— start MATERIAL SHOWN —
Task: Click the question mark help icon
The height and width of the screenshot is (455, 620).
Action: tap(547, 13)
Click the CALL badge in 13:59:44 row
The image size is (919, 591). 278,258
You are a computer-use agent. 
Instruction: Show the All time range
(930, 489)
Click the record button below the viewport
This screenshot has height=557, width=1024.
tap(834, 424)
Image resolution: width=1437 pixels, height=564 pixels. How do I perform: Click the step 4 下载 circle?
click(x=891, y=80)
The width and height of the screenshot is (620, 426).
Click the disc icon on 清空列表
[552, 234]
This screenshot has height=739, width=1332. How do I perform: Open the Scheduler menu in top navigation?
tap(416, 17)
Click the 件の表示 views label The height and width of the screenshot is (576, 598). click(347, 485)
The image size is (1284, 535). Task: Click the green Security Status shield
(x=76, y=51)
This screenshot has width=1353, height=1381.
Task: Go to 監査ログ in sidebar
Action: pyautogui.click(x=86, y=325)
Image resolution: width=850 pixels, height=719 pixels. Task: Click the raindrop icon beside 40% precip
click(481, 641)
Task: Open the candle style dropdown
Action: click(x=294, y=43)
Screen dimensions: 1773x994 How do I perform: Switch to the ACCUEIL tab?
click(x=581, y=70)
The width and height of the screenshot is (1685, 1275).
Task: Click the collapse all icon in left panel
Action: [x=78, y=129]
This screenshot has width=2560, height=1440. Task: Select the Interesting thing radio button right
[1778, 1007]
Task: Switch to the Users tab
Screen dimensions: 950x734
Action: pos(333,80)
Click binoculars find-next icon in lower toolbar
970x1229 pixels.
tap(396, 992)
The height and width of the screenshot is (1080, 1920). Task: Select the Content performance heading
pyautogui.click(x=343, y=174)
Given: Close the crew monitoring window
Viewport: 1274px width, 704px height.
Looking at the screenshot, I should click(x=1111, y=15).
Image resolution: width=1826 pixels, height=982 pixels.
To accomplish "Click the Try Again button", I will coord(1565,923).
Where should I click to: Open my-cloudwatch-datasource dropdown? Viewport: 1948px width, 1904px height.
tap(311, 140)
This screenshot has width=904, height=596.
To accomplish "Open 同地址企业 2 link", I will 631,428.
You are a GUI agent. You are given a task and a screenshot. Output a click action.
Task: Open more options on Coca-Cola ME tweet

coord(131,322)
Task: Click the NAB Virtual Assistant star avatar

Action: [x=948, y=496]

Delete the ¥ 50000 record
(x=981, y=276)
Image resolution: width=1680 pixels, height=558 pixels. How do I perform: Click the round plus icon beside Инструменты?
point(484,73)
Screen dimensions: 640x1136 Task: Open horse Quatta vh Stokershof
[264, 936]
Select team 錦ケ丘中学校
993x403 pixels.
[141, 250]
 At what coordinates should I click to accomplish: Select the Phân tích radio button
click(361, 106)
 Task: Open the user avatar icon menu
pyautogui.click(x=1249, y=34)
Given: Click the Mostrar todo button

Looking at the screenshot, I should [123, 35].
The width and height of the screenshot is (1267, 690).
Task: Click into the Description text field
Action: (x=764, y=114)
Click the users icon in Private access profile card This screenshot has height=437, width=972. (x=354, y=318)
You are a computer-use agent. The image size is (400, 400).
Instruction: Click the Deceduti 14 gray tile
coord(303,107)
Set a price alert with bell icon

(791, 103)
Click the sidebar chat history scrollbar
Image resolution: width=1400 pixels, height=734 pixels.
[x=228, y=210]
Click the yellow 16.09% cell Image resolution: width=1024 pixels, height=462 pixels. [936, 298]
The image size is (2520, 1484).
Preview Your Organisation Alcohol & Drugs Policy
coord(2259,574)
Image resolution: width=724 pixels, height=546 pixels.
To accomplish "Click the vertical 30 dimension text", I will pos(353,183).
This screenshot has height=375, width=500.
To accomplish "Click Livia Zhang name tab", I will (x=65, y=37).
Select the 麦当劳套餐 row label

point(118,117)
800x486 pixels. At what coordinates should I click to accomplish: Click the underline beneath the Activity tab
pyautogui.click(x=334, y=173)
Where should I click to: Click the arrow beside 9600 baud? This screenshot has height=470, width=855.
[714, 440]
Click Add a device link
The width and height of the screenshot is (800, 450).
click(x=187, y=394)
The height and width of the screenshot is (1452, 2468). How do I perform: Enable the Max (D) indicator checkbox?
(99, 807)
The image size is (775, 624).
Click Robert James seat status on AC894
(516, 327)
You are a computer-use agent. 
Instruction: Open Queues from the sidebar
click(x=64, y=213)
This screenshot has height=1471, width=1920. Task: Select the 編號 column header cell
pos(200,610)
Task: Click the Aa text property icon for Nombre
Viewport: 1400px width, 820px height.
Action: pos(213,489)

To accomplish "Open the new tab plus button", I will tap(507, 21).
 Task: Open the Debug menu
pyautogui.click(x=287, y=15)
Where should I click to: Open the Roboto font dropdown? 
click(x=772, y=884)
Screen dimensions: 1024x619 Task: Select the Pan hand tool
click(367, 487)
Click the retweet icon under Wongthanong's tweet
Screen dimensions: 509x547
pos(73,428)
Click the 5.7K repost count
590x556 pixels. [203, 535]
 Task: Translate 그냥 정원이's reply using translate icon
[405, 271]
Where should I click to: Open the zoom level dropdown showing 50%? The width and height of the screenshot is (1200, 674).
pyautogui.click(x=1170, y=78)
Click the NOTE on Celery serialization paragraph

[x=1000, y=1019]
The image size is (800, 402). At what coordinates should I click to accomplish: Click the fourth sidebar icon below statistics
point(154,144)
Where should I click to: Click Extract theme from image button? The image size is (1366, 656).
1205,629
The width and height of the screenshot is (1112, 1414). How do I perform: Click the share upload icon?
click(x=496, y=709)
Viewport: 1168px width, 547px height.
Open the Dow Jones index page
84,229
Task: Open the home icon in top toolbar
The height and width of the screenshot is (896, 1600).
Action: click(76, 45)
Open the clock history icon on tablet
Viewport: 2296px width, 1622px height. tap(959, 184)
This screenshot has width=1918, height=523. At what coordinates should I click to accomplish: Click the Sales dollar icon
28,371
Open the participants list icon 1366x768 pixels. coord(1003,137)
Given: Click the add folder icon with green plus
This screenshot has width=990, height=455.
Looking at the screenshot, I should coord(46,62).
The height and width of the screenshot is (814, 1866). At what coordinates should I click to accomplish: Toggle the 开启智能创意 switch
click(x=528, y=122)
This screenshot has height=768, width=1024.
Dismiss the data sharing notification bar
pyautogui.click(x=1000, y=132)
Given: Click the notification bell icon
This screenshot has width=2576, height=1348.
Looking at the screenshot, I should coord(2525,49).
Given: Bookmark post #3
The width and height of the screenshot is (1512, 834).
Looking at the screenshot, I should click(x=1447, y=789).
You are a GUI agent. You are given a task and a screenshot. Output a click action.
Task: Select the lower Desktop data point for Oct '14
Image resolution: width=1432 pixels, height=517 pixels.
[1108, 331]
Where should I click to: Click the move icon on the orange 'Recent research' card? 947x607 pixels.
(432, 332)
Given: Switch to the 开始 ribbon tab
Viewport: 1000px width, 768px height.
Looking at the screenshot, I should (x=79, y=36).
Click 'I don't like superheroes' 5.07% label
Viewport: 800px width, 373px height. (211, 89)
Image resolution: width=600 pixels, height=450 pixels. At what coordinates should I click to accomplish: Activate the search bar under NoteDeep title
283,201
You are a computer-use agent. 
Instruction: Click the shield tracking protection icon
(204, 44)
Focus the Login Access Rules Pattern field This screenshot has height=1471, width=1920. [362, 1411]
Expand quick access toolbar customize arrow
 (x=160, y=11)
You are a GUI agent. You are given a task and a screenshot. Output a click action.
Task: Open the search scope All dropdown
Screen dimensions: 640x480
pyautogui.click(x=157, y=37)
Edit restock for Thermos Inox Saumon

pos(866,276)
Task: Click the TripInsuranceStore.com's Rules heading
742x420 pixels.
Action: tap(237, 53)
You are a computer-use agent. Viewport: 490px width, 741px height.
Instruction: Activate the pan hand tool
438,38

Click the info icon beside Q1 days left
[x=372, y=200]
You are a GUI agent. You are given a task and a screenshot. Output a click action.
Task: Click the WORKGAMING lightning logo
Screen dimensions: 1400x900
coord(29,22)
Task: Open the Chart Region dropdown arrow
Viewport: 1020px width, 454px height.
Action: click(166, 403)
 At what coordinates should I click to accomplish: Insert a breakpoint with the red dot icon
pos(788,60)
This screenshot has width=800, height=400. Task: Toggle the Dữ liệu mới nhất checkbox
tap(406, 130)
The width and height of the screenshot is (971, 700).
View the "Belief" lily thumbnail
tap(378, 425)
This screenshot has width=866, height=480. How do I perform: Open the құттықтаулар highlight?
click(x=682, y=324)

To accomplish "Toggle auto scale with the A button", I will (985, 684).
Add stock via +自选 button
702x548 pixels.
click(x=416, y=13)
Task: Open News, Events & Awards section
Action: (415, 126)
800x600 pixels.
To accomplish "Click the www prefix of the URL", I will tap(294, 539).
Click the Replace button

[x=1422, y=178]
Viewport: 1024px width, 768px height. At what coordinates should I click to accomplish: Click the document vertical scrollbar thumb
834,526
— end MATERIAL SHOWN —
:: YOUR OBJECTIVE ::
Copy out the lines from the one containing "will (985, 684)." through the final line, reproducing each character without change.

:: THE OUTPUT ::
To accomplish "Toggle auto scale with the A button", I will (985, 684).
Add stock via +自选 button
702x548 pixels.
click(x=416, y=13)
Task: Open News, Events & Awards section
Action: (415, 126)
800x600 pixels.
To accomplish "Click the www prefix of the URL", I will tap(294, 539).
Click the Replace button

[x=1422, y=178]
Viewport: 1024px width, 768px height. At what coordinates should I click to accomplish: Click the document vertical scrollbar thumb
834,526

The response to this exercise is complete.